So pretty much I am pulling a whole table from my database using:
ss_data<-dbConnect(MySQL(), user = ,password=, host= ,dbname= ) Combined_Query<-gsub("[rn]"," ",paste0("select * FROM ",table_name)) Q_temp<-dbSendQuery(ss_data,Combined_Query) temp<-fetch(Q_temp, n=-1) report_pull<-rbind(report_pull,temp) dbDisconnect(ss_data)
So this pulls my data as I need. After that perform some tests and to check the size of each column. I reassign field types based on my test. After that I would send the data back to the database using:
fieldtype<- setNames(newcoltypes, colnames(report_pull)) ss_data<-dbConnect(MySQL(), user = ,password= , host= ,dbname= ) dbWriteTable(ss_data, value= report_pull, name="datatest1" ,overwrite=TRUE,row.names=FALSE, field.types = fieldtype) dbDisconnect(ss_data)
Because I am not manipulating any of the data and I’m sending it back, I was wondering if there was a way to only send field.type data.
I am going to be doing this for ~500GB worth of tables, it would greatly reduce time spent if I didn’t have to keep pushing back the row values every time.
EDIT: After reading the comments I started updating in my loop.

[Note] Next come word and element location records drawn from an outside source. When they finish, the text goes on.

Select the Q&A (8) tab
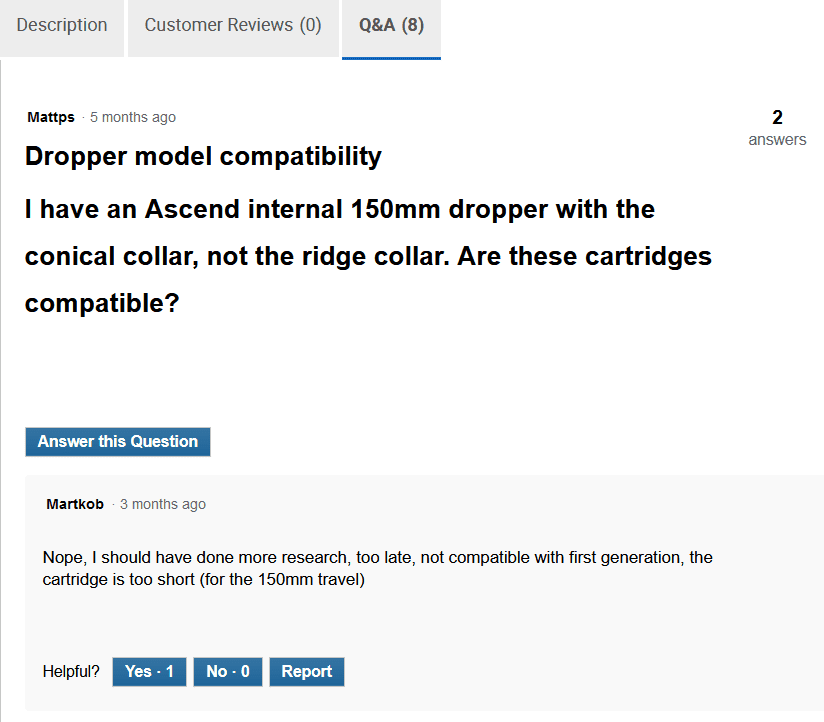Image resolution: width=824 pixels, height=722 pixels. click(x=391, y=26)
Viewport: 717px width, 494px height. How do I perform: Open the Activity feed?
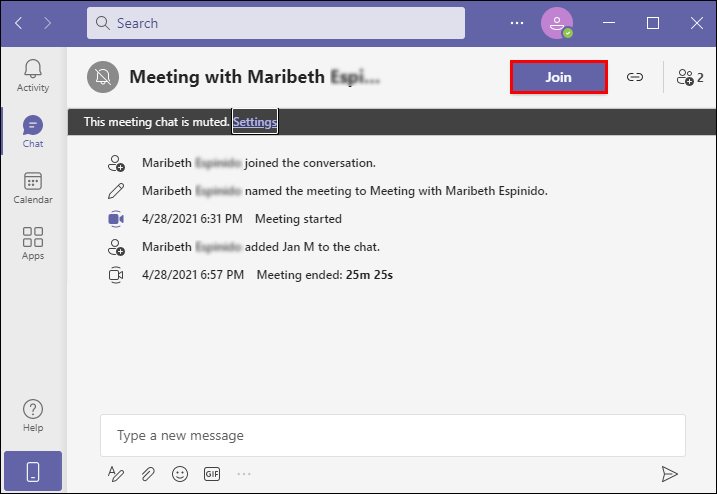(33, 76)
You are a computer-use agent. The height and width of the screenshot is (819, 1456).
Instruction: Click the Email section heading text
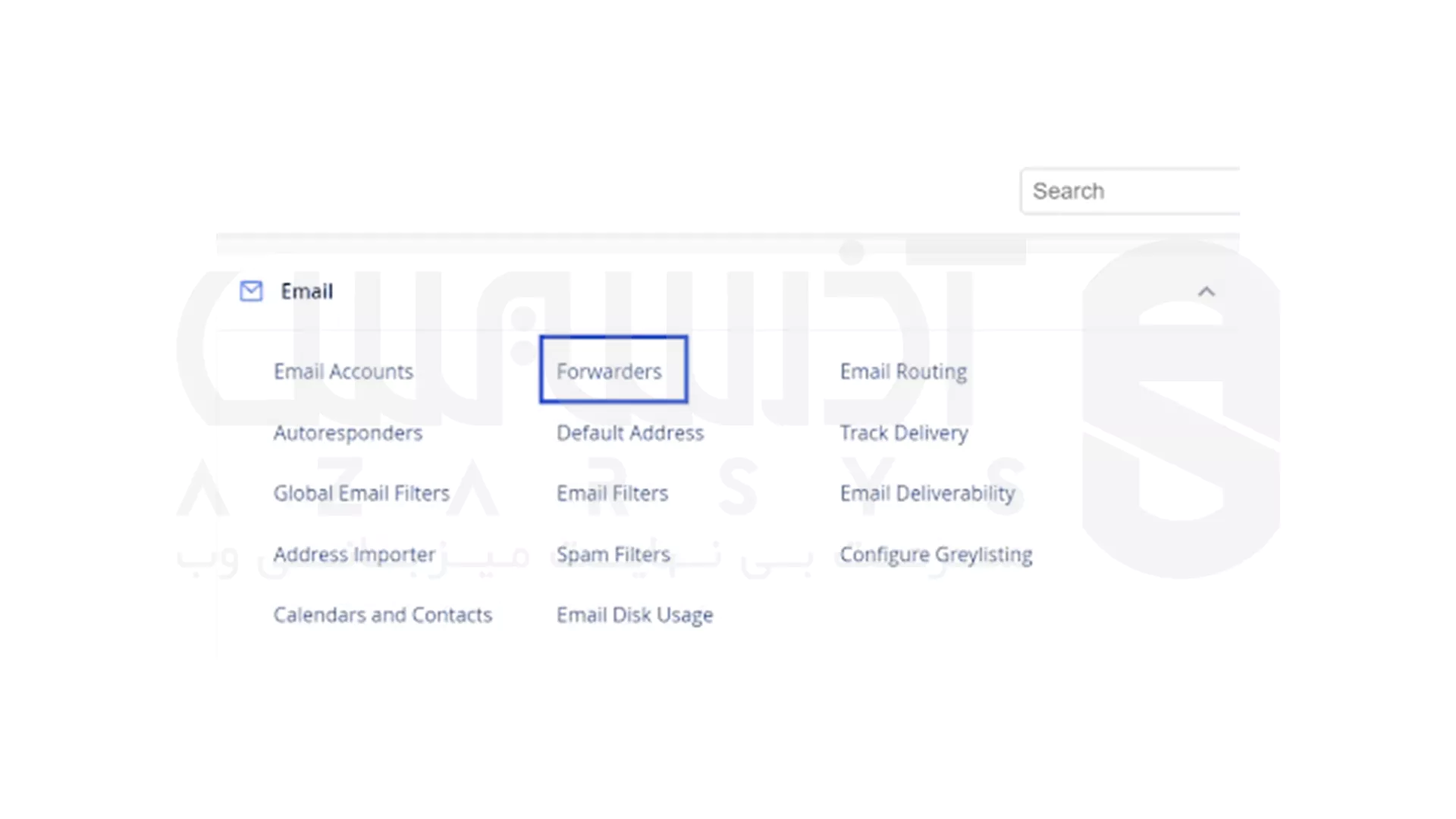click(307, 291)
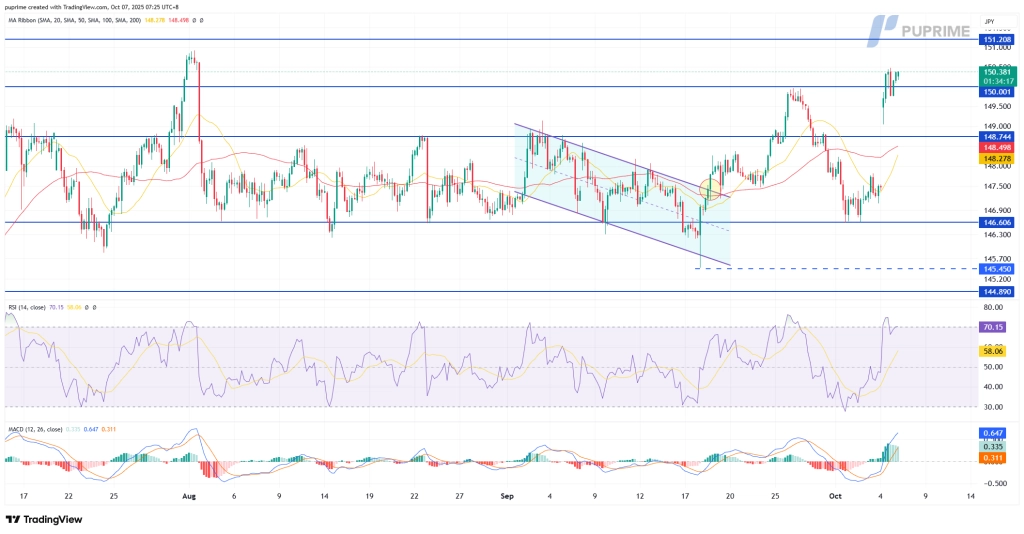1024x534 pixels.
Task: Click the yellow 148.278 moving average tag
Action: pos(997,158)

for (x in 1:ncol(report_pull)){ ss_data<-dbConnect(MySQL(), user = ,password=, host=,dbname=) a <- unique(report_pull[x]) a[a==""] <- NA a <- na.omit(a) if (length(a[,]) != 0){ if ((grepl("^[0-9.]+$", a[,] )) == TRUE){ if ((grepl("^[0-9]+$", a[,] )) == TRUE){ if (typeof(report_pull[,x]) == "double"){ dbExecute(ss_data,paste0("ALTER TABLE ",table," MODIFY COLUMN `", colnames(report_pull[x]) ,"` double;")) listofcol[x] <- "double"} else { # For int, we need to make it tiny text, int isnt working on our DB dbExecute(ss_data,paste0("ALTER TABLE ",table," MODIFY COLUMN `", colnames(report_pull[x]) ,"` tinytext;")) listofcol[x] <- "int - tinytext"} } else { dbExecute(ss_data,paste0("ALTER TABLE ",table," MODIFY COLUMN `", colnames(report_pull[x]) ,"` double;")) listofcol[x] <- "double" } } else { if (between(max(nchar(a[,])), 50, 255)) { dbExecute(ss_data,paste0("ALTER TABLE ",table," MODIFY COLUMN `", colnames(report_pull[x]) ,"` varchar(255);")) listofcol[x] <- paste0("varchar(255)")} else if (max(nchar(a[,])) > 255) { dbExecute(ss_data,paste0("ALTER TABLE ",table," MODIFY COLUMN `", colnames(report_pull[x]) ,"` tinytext;")) listofcol[x] <- paste0("tinytext") } else { dbExecute(ss_data,paste0("ALTER TABLE ",table," MODIFY COLUMN `", colnames(report_pull[x]) ,"` varchar(", max(nchar(a[,])),");")) listofcol[x] <- paste0("varchar(", max(nchar(a[,])),")")} } if (grepl("url|URL", (colnames(report_pull[x] ))) == TRUE){ dbExecute(ss_data,paste0("ALTER TABLE ",table," MODIFY COLUMN `", colnames(report_pull[x]) ,"` tinytext;")) listofcol[x] <- "tinytext" } } else { print(paste0("Element ",x[1], " has 0 entries.")) dbExecute(ss_data,paste0("ALTER TABLE ",table," MODIFY COLUMN `", colnames(report_pull[x]) ,"` varchar(255);")) listofcol[x] <- "varchar(255)" } dbDisconnect(ss_data) }
the issue I am facing is in this line of code:
dbExecute(ss_data,paste0("ALTER TABLE ",table," MODIFY COLUMN `", colnames(report_pull[x]) ,"` tinytext;"))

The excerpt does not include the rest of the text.